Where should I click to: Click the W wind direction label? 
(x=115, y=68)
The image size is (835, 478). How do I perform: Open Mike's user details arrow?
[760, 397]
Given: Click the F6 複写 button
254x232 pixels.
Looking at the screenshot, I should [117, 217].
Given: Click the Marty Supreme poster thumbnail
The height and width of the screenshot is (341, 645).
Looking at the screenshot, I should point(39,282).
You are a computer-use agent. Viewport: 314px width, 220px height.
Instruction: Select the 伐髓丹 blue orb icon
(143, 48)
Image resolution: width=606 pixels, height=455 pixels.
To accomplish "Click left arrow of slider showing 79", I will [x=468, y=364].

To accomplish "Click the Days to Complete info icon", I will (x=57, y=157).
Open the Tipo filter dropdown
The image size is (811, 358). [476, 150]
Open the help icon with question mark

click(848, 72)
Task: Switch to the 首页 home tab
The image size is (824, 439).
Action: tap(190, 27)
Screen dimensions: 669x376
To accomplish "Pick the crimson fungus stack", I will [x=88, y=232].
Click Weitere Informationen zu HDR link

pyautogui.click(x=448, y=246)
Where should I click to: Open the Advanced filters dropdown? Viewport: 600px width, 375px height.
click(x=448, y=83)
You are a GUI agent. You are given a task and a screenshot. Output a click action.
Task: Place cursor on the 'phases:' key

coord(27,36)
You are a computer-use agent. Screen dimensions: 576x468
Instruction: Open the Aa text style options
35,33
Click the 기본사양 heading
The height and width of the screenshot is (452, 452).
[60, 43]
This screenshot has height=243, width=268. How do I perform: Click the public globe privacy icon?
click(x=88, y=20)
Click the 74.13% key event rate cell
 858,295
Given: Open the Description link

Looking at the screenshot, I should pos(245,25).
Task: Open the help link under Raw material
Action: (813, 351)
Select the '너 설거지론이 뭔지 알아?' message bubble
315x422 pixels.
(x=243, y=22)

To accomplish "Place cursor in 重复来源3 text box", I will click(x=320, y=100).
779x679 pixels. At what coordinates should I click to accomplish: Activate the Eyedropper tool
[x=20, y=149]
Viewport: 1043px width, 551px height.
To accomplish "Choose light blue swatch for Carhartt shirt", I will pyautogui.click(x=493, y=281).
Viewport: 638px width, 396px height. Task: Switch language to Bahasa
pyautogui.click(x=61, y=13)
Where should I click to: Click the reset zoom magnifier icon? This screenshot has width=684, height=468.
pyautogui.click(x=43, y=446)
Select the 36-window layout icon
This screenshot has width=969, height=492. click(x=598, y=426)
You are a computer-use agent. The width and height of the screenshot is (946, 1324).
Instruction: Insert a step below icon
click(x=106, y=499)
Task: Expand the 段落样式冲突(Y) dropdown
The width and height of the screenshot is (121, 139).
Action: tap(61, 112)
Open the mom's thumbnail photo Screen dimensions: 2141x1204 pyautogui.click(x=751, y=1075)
··········
What this task involves ▸ Identify the lines of the data that contain the word "computer". Copy each of them.

Expected output ▸
You are a computer-use agent. Viewport: 314px width, 220px height.
You are a computer-use agent. Screen dimensions: 576x468
You are a computer-use agent. The width and height of the screenshot is (946, 1324).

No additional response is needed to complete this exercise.